Top Strategies Followed by Global Sickle Cell Disease Treatment Market Players

• Established Players - Leading pharmaceutical companies are heavily investing in research and development to innovate high-performance treatments for sickle cell disease (SCD)
  • For instance, in December 2022, bluebird bio, Inc., a biotechnology company, received the U.S. FDA approval for Zynteglo, a gene therapy for beta-thalassemia, indicating significant advancements in related hemoglobinopathies
• Mid-Level Players - Mid-sized companies are focusing on delivering quality, budget-friendly treatments targeting price-sensitive consumers. Emmaus Medical, Inc. offers Endari, an U.S. FDA-approved treatment for SCD, providing a more affordable option for patients. Partnerships aimed at boosting technology, production capabilities, and market presence are common.
  • For instance, in April 2023, Editas Medicine, Inc. received Orphan Drug Designation from the U.S. FDA for its EDIT-301, a gene-editing therapy for sickle cell disease, highlighting collaborative efforts in advancing treatment options
• Small-Scale Players - Small players are targeting niche areas or specific gene mutations to carve out a unique identity. They are focusing research on personalized therapies tailored to the needs of certain patient subsets. This helps them attract funding and partnerships while remaining competitive against larger companies.

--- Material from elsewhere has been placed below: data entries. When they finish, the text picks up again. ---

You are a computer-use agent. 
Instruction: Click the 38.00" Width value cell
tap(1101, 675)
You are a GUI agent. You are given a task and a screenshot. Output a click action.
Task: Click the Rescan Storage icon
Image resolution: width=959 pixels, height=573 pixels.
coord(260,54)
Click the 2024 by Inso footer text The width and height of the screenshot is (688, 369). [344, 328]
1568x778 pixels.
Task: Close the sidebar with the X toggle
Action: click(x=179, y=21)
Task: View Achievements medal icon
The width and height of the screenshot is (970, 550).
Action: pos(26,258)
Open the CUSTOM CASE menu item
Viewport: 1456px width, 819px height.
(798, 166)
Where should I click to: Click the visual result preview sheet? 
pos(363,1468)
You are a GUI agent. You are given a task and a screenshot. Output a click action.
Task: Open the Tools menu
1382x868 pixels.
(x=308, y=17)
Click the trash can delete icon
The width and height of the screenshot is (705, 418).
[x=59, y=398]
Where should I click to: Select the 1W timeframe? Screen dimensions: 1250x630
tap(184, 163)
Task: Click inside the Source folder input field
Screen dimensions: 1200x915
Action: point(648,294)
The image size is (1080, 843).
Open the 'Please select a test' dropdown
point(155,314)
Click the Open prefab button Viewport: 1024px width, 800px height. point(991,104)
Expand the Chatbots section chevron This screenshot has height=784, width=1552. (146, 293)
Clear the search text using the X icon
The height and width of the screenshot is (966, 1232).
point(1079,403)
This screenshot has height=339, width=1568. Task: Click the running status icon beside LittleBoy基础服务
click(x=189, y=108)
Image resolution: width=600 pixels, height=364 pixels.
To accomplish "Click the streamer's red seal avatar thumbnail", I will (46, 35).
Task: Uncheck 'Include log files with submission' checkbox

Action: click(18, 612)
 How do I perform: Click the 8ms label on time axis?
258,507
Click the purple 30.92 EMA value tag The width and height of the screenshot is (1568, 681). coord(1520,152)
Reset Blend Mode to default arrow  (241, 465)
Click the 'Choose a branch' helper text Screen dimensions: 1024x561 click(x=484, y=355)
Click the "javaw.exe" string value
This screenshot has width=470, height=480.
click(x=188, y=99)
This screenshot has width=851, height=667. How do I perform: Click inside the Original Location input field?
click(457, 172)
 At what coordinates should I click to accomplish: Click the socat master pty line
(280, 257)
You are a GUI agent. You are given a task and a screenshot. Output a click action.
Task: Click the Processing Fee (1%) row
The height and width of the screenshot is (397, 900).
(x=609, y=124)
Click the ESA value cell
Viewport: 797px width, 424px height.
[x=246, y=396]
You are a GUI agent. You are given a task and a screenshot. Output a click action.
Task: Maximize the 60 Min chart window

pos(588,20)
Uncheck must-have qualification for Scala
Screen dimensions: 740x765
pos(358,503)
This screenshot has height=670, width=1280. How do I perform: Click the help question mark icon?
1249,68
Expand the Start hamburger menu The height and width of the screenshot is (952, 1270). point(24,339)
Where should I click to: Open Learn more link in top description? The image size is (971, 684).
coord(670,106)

Emerging Startups - Sickle Cell Disease Treatment Industry Ecosystem

• Innovative Technologies - Startups are employing technologies like nanotechnology, 3D bioprinting, and gene therapy to develop transformative treatment approaches. Companies like BioNano Genomics are using optical genome mapping to improve diagnostics. SickleTouch is developing a smartphone-based diagnostic tool using computer vision.
• Sustainable Solutions - Some startups are introducing eco-friendly approaches. Biolyfe is producing biodegradable pills from algae to reduce plastic waste. NuGenerex is focusing on regenerative medicine using adult stem cells to provide an alternative to blood transfusions.
• Market Contribution - Startups like Fulcrum Therapeutics are addressing unique market needs by focusing on specific pathways involved in SCD, offering targeted therapeutic options. These startups often engage in partnerships with established companies or academic institutions to drive technological and sustainable innovation, enhancing their market presence and contributing to the overall advancement of SCD treatments.